● **THE TASK**
Copy out word for word the lines of the records below, from the line with "Where should I click to: Open the Explorer" to the line with "Uncheck Stop checking", including both of those lines.

Recorded data
--
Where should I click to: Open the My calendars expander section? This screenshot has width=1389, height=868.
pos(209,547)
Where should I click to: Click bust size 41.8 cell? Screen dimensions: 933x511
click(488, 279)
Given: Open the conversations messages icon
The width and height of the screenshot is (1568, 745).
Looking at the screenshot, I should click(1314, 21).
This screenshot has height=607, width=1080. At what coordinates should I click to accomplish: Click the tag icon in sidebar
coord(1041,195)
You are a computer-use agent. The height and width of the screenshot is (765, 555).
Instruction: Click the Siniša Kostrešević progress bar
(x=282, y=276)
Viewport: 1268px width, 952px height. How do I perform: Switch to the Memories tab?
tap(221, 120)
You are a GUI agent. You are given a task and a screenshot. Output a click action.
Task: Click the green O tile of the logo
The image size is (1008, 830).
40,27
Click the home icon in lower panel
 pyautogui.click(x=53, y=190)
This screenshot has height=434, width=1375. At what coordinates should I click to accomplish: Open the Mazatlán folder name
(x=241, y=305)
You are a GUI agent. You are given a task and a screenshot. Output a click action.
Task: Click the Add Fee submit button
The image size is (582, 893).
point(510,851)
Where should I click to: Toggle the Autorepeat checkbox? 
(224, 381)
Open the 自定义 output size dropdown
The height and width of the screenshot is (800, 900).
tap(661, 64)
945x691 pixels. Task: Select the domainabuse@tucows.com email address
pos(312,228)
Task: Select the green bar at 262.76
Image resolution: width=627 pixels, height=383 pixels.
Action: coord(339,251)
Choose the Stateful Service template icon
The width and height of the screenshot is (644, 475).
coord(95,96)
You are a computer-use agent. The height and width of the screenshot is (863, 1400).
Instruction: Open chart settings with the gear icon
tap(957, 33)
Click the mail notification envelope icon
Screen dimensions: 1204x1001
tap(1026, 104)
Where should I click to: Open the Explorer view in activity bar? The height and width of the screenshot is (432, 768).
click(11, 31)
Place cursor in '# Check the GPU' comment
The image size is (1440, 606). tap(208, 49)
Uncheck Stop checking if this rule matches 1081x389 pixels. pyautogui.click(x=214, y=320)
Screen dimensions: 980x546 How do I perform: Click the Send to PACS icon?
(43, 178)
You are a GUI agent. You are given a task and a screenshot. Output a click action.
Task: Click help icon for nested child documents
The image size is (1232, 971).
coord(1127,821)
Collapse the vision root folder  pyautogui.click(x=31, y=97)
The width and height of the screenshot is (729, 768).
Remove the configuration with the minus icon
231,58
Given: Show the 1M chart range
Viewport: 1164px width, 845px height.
--
● **RIGHT ANSWER**
Where should I click to: Open the Explorer view in activity bar? The height and width of the screenshot is (432, 768).
click(11, 31)
Place cursor in '# Check the GPU' comment
The image size is (1440, 606). tap(208, 49)
Uncheck Stop checking if this rule matches 1081x389 pixels. pyautogui.click(x=214, y=320)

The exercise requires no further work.